Notes from Sinatra, Heroku and MongoHQ deployment

June 29, 2010

For previous projects I never used Heroku, sometimes because I needed tools not available on the platform, other times because I had other options that were more interesting, price-wise.

My last side-project sounded like a perfect fit to trial Heroku though. My conclusion as you may have guessed is that Heroku is really addictive and sweet to use, I encourage you to give it a try.

Overall impression

The deployment was absolutely quick (less than 30 minutes apart from DNS config) and flawless. The site is quite snappy as well, and the uptime has been wonderful.

Technical overview

  • I used the new Bamboo stack which allows Ruby 1.9.1
  • the app itself is based on Sinatra with HAML and SASS
  • I struggled a bit to get the DNS to work but it went ok – maybe I should have tried using Zerigo as suggested
  • I used Bundler for the gems
  • the database started with Sqlite then we moved to MongoDB 1.4, hosted on MongoHQ (free plan)
  • the data aggregation system is built on TinyTL, ActiveWarehouse-ETL’s unreleased tiny brother
  • as I used a lot of data (html, xml, csv) caching locally, I used api-cache which works wonders
  • image resizing is done on my dev machine using ImageMagick via command line, then pushed via git

Exceptions notifications

For some reason, I could not get Exceptional to work with my Sinatra setup. Here’s what I used:

error do
  e = request.env['sinatra.error']
  msg = ... 
  send_email('Exception!', msg)
  haml :'500'
end

Graphical tips

I used Google Web Fonts, jQuery Corners, Compass and SASS to finetune the Blueprint CSS-based layout.

Notes on MongoDB

This site relies heavily on an ETL process in the background.

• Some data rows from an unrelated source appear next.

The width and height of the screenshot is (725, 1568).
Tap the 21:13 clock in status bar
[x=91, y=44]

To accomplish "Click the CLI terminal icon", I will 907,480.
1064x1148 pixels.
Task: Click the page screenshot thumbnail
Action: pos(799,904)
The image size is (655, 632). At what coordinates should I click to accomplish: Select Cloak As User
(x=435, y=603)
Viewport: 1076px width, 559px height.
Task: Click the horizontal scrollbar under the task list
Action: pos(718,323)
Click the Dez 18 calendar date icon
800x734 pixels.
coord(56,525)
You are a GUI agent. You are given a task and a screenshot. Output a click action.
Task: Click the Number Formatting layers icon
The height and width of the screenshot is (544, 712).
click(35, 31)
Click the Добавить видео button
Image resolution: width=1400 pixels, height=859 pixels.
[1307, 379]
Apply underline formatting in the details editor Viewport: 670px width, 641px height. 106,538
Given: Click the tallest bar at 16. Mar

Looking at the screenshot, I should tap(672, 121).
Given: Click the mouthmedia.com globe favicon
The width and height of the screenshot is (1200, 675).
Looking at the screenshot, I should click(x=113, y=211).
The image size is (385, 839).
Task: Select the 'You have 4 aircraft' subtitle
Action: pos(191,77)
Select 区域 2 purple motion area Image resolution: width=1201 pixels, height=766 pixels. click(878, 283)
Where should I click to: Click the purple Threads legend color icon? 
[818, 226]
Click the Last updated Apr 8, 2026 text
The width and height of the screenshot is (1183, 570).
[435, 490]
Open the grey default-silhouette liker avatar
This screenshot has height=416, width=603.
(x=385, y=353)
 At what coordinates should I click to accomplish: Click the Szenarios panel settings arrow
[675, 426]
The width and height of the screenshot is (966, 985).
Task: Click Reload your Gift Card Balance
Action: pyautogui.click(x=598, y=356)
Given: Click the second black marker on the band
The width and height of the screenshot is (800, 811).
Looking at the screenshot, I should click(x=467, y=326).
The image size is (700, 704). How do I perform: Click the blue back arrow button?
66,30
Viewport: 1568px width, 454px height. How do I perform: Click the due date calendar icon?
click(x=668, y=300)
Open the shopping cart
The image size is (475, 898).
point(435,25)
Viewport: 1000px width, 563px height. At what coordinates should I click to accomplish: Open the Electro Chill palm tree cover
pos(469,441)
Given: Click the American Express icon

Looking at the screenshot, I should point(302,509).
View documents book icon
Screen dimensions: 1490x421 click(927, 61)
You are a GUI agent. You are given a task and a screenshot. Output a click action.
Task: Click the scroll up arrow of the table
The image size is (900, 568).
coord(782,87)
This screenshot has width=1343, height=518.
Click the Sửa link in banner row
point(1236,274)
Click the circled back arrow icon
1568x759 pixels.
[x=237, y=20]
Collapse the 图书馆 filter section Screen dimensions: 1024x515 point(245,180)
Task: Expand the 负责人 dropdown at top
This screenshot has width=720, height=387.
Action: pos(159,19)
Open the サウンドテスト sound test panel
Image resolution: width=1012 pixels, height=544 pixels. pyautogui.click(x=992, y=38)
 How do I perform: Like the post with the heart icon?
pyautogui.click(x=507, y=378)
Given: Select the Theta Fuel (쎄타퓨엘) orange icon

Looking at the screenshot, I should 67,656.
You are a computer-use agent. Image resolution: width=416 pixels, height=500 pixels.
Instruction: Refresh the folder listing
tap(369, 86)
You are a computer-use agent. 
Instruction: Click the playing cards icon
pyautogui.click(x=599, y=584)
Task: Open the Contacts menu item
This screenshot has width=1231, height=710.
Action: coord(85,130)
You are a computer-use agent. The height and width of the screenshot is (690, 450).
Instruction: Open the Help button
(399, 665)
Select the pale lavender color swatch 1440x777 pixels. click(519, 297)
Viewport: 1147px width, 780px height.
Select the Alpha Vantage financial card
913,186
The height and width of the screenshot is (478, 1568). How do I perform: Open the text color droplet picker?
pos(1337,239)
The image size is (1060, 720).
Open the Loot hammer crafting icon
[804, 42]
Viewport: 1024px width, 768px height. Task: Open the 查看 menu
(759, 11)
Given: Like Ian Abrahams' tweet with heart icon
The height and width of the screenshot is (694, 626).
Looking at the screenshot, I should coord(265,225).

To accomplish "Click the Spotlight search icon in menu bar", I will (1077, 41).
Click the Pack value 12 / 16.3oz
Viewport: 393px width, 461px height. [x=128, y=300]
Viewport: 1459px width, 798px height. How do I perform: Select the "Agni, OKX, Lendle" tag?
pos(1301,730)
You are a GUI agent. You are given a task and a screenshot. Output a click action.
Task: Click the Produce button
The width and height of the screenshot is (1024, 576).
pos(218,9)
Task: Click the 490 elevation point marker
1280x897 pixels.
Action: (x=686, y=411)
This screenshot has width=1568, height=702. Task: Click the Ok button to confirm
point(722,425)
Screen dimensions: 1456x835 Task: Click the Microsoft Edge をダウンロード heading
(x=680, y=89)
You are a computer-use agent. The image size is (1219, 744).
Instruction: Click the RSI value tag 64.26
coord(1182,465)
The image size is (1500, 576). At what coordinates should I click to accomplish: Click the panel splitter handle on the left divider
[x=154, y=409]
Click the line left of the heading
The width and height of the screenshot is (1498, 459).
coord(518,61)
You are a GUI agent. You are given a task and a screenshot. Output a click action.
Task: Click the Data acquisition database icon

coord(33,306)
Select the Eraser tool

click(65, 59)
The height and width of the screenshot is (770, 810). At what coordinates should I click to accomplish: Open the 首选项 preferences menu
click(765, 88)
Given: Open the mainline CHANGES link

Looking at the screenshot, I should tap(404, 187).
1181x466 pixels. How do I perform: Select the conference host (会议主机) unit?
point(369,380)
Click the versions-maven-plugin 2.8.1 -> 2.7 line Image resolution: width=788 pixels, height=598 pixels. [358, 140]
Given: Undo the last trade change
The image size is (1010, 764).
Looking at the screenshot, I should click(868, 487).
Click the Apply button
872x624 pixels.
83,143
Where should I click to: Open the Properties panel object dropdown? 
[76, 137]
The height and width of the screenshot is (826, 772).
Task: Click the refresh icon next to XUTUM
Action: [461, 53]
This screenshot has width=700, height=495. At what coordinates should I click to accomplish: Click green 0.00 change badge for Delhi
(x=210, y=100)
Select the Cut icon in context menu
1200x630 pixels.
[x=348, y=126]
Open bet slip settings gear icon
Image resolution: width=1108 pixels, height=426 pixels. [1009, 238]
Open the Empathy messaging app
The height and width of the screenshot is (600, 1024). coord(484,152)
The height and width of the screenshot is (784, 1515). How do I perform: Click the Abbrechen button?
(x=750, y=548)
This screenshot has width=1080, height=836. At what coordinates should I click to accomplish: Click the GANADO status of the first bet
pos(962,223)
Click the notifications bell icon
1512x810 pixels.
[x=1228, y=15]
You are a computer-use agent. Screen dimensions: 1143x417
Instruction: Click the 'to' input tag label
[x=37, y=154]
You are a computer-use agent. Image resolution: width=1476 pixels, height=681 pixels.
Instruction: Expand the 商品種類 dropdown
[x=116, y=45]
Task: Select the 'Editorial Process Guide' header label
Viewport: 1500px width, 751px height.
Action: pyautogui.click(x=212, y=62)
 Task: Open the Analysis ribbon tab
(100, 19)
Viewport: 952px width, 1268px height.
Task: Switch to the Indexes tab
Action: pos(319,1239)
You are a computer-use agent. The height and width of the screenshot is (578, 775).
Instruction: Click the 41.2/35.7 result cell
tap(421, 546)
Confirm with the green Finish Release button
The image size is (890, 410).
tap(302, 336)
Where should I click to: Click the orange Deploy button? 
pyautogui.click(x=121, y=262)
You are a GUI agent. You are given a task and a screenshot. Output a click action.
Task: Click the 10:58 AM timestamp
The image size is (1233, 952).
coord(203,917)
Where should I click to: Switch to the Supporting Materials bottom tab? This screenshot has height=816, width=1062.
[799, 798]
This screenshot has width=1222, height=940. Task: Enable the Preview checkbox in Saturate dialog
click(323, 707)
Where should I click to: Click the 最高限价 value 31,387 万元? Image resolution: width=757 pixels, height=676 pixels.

I’ve been playing a lot with ETL and MongoDB recently and I find that this database is very convenient to munge data coming from different sources and in different formats (html, xml, csv).

Being able to add any number and variety of columns on the fly as you integrate the data sources is a big win: MongoDB is very interesting for that matter.

MongoHQ offers a free plan to get started so I took the plunge. The internal AWS connection between Heroku and MongoHQ seems to work fast enough.

Data caching

Api-cache is worth a look to cache just about anything. Quick snippet:

require 'moneta/basic_file'

preprocess {
  folder = File.dirname(__FILE__) + '/cache'
  FileUtils.mkdir(folder) unless File.exists?(folder)
  APICache.store = Moneta::BasicFile.new(:path => folder)
}

def some_cached_operation(key)
  APICache.get(key,
    :cache => 60*60*24*10,
    :valid => 60*60*24*4,
    :period => 2) do
    process_some_heavy_download_with_polling_limits
  end
end

each_row { |row|
  row[:data] = some_cached_operation(row[:key])  
}

Heroku tips

Migrating stack to MRI 1.9.1

I started with the wrong stack but this can be easily changed:

$ heroku stack:migrate bamboo-mri-1.9.1

Database setup

By default the database uses a locally running MongoDB instance. I update the production database from the developer workstation by using env vars for setting up the connection:

if ENV['MONGOHQ_HOST']
  puts "Running on MongoHQ" 
  MongoMapper.connection = Mongo::Connection.new(
    ENV['MONGOHQ_HOST'], ENV['MONGOHQ_PORT'])
  MongoMapper.database = ENV['MONGOHQ_DATABASE']
  MongoMapper.database.authenticate(
    ENV['MONGOHQ_USER'], ENV['MONGOHQ_PASSWORD'])
else
  puts "Using local database" 
  MongoMapper.database = 'tout-pour-mon-ipad'
end

On traditional hosting you would put a config.yml path in the Capistrano shared folder, here you use vars that are managed by Heroku itself, and kept between deployments.

$ heroku config:add MONGO_HOST=flame.mongohq.com ....

These variables are then set in the application ENV.

Email setup

I use SMTP for the contact form and simple exception notifications. I used Pony and the free SendGrid add-on.

require 'pony'
SMTP_OPTIONS = {
  :address        => "smtp.sendgrid.net",
  :port           => "25",
  :authentication => :plain,
  :user_name      => ENV['SENDGRID_USERNAME'],
  :password       => ENV['SENDGRID_PASSWORD'],
  :domain         => ENV['SENDGRID_DOMAIN'],
}

def send_email(subject, html_body)
  Pony.mail(
    :to => '...', :from => '...',
    :subject => subject,
    :html_body => html_body,
    :via => :smtp,
    :via_options => SMTP_OPTIONS)
end

Conclusion

I’m very happy with the setup and overall experience so far, and it has been very nice to have no hosting cost at all to trial the idea.